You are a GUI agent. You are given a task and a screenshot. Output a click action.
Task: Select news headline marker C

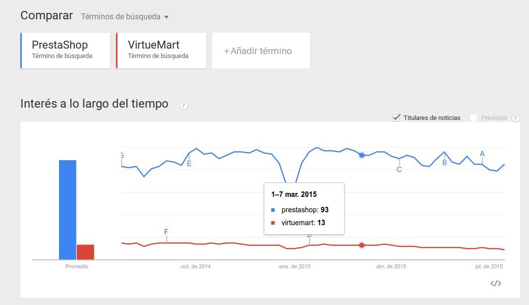click(x=399, y=170)
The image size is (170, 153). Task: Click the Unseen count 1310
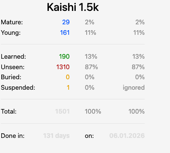pos(63,67)
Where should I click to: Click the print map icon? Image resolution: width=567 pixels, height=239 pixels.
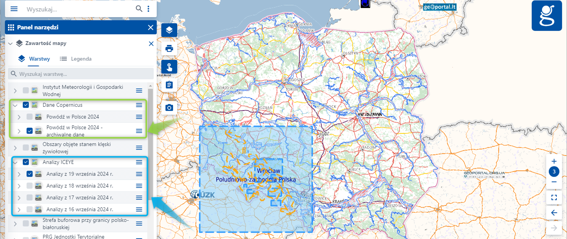tap(169, 48)
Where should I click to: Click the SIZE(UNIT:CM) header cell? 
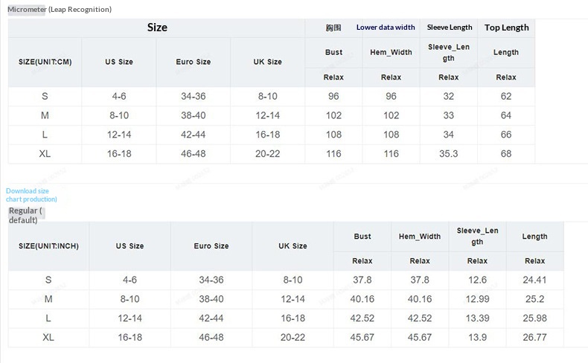click(45, 62)
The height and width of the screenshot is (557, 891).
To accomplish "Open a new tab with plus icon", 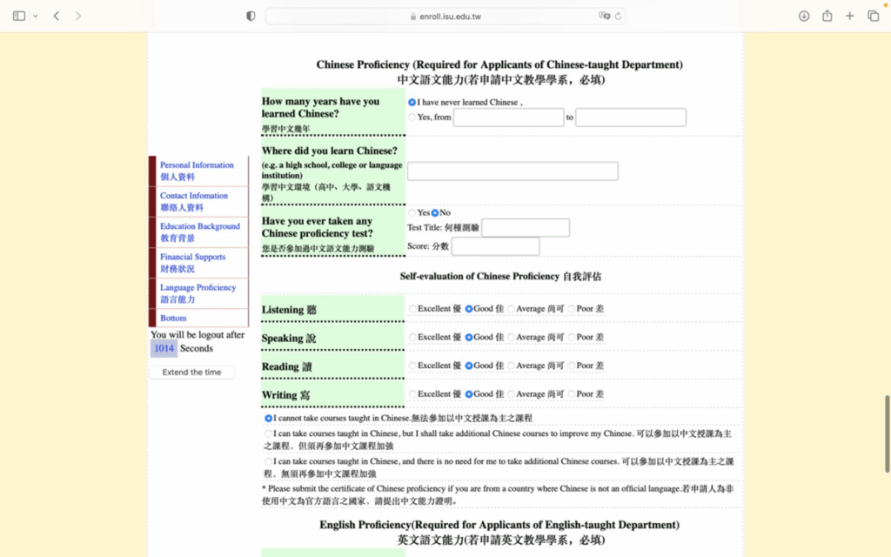I will tap(850, 16).
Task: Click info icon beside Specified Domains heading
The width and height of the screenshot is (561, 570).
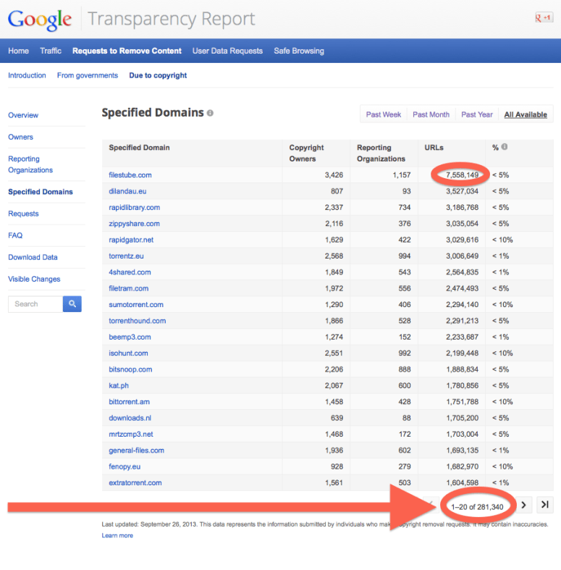Action: click(x=210, y=113)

----

Work required:
Starting with the line that contains "The width and", repeat each line exactly through the last line of the data above, and nothing more; the pictures stay out.

Response box:
The width and height of the screenshot is (561, 570).
Action: click(x=210, y=113)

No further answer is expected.